The 2017 Honda Civic Type R Breaks the FWD Nurburgring Record
At 7:43.80, America’s first Honda Civic Type R is now your front-wheel-drive King of the ‘Ring.


It's official. The upcoming Honda Civic Type R—America's first Type R—is the fastest front-wheel-drive production car around the Nurburgring Nordschleife. Honda's hot hatch blitzed around the 'Ring in 7 minutes 43.80 seconds, topping the previous front-wheel-drive record set by the Volkswagen GTI Clubsport S by over 3 seconds. It also marks a 7 second improvement over Honda's previous generation CTR—you know, the FK2 we never got stateside.
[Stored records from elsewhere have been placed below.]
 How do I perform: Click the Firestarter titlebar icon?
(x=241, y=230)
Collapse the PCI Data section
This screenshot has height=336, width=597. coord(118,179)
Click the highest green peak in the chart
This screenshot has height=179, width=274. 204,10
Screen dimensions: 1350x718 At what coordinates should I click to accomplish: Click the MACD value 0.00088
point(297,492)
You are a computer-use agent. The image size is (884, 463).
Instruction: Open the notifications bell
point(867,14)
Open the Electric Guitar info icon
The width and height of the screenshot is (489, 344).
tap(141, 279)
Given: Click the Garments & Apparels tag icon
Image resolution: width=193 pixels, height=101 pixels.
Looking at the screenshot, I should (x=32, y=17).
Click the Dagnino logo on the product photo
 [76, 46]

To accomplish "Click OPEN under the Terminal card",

The car's lead chassis engineer, Ryuichi Kijima, attributes the blistering time to higher cornering speeds due to "a wider track and tires, a longer wheelbase, a new multi-link suspension in the rear and optimized aerodynamics that improve stability."
Despite what some of you—including James May or certain Porsche execs—might feel about Nurburgring lap times, setting a record-breaking time at what is arguably the world's most demanding track is not a technical achievement to sneeze at. Perhaps Honda will show up next year with that cheaper, lighter Civic Type R and raise the FWD bar once again.
Fun fact: at 306 hp, the new Civic Type R will officially be the most powerful Honda ever sold in America. Yes, the new hybrid NSX obviously makes more power, but that's not sold as a Honda over here, now, is it?